• TASK TO COMPLETE
Could you copy, word for word, only the lines from the one containing "The image size is (1200, 919)." through the last line of the records below, both included?

Dataset entries
--------------------------------------------------
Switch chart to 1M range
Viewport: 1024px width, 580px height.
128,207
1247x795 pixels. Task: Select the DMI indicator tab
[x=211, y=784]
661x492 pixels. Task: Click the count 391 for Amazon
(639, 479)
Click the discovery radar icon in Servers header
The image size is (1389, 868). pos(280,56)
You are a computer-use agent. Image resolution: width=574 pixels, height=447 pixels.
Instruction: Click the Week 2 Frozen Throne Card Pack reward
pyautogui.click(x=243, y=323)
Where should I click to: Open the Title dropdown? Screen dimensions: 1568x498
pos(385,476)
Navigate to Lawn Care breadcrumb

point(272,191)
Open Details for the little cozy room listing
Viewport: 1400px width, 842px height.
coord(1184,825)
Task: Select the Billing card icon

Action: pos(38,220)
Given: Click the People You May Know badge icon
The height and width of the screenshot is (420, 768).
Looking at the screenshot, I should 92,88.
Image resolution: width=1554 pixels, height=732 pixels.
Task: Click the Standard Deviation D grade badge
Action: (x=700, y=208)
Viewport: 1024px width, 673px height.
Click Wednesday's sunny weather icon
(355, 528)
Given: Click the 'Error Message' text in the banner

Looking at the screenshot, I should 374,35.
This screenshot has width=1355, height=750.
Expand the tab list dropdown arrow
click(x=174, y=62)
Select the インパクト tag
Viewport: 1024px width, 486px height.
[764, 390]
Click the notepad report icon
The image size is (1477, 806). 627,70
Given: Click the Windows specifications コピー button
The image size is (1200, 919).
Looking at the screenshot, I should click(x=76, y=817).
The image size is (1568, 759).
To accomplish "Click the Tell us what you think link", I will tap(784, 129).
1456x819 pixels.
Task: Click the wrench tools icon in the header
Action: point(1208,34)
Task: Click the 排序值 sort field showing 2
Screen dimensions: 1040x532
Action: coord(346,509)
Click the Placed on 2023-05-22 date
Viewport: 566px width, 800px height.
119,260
--------------------------------------------------
• ANSWER BOX
The image size is (1200, 919).
Looking at the screenshot, I should click(x=76, y=817).
The image size is (1568, 759).
To accomplish "Click the Tell us what you think link", I will tap(784, 129).
1456x819 pixels.
Task: Click the wrench tools icon in the header
Action: point(1208,34)
Task: Click the 排序值 sort field showing 2
Screen dimensions: 1040x532
Action: coord(346,509)
Click the Placed on 2023-05-22 date
Viewport: 566px width, 800px height.
119,260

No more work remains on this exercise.